Wouldn't nursing research be discussed on allnurses.com?
I am a PhDc in Neuroscience............................ (nice attempt at looking for a fight)
I'll make sure I tell Dr. Alam, and Dr. Burris you said that (look 'em up on Pubmed for resuscitation, Dr. Burris is on my committee). Here is an abstract of one piece of their work (in
Shock - Impact Factor: 3.122):
Valproic acid prevents hemorrhage-associated lethality and affects the acetylation pattern of cardiac histones.
Gonzales E, Chen H, Munuve R, Mehrani T, Britten-Webb J, Nadel A, Alam HB, Wherry D, Burris D, Koustova E.
Department of Surgery, Trauma Research and Readiness Institute for Surgery, Uniformed Services University of the Health Sciences, Bethesda, , MD 20814, USA.

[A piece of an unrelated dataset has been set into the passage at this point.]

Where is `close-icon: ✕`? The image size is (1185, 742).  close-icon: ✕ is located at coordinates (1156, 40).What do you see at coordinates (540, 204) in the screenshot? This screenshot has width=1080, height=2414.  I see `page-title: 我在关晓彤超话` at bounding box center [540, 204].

ABSTRACT: Pharmacological inhibitors of histone deacetylases (HDAC) demonstrate cytoprotective effects both in vitro and in vivo. In this study, we investigated whether valproic acid (VPA), a known mood stabilizer and anticonvulsant with HDAC-inhibiting activity, improves survival following otherwise lethal hemorrhage in rats. We found that preinsult injection of VPA (300 mg/kg, twice) prolonged the survival of severely hypotensive animals up to 5 times. VPA treatment increased the acetylation of nonhistone and histone proteins in the rat heart. The pattern of modifications of individual histones revealed hyperacetylation of histones H2A, H3, and H4, indicating the presence of active genes. Expression of HSP70 and superoxide dismutase, implicated in the modulation of vitality, was increased by VPA. Our results reveal that VPA offers considerable protection in the hemorrhagic shock model and suggest a role for HDAC inhibition in mediating VPA actions.
Here is another (in
Resuscitation - Impact Factor 2.314)
Effect of different resuscitation strategies on neutrophil activation in a swine model of hemorrhagic shock.
Alam HB, Stanton K, Koustova E, Burris D, Rich N, Rhee P.
Department of Surgery, Uniformed Services University of the Health Sciences, USUHS, Room A-3021, 4301 Jones Bridge Road, Bethesda, MD 20814, USA.
Activated neutrophils play a pivotal role in resuscitation injury. The strategies used for resuscitation (types of fluids and methods of administration) can affect the degree of neutrophil activation. The aim of this study was to test the commonly available resuscitation fluids in a large animal model of hemorrhagic shock to determine the strategy associated with the least degree of neutrophil activation. Methods: Female swine (n=63, weight 45-60 kg) were anesthetized using isoflurane and catheters were placed for hemodynamic monitoring. After 120 min, they were subjected to a volume controlled hemorrhage (28 ml/kg) over 15 min, kept in shock for 60 min, and then resuscitated. The resuscitation groups were as follows: (1) anesthesia only (n=5); (2) hemorrhage, sham resuscitation (n=5); (3) LR-fast rate 3x blood loss (n=6); (4) LR slow rate-3x blood loss (n=6); (5) LR low volume-1x blood loss (n=6); (6) Dextran 40-1x blood loss (n=6); (7) 6% hetastarch-1x blood loss (n=6); (8) 5% albumin-1x blood loss (n=6); (9) 25% albumin-1/5x blood loss (n=6); (10) whole blood resuscitation-1x blood loss (n=6); (11) 7.5% hypertonic saline (HTS)-0.3x blood loss (n=5). Resuscitation fluids were infused over 1 h in all groups except group 4 (LR slow rate, which was over 3 h). Animals were observed for 180 min following the resuscitation period. Neutrophil oxidative burst activity was determined in whole blood using flow cytometery. Results: Animals resuscitated with dextran and hetastarch showed significantly (P<0.05) higher neutrophil burst activity. Resuscitation with LR also caused neutrophil activation (P<0.05), and the highest degree of activation was seen when a large volume of LR was given at a fast rate (group 8). However, all LR infusion protocols were associated with significant neutrophil activation compared with anesthesia (group 1) or sham resuscitation (group 2). No significant activation was seen in the animals resuscitated with albumin or fresh whole blood. Conclusion: Artificial colloids and LR (independent of rate or volume of infusion) caused significant neutrophil activation, which was not seen with albumin and whole blood resuscitation. These findings suggest that the type of resuscitation fluid and method of infusion can influence neutrophil function.
I don't think I started this thread insulting anyone did I?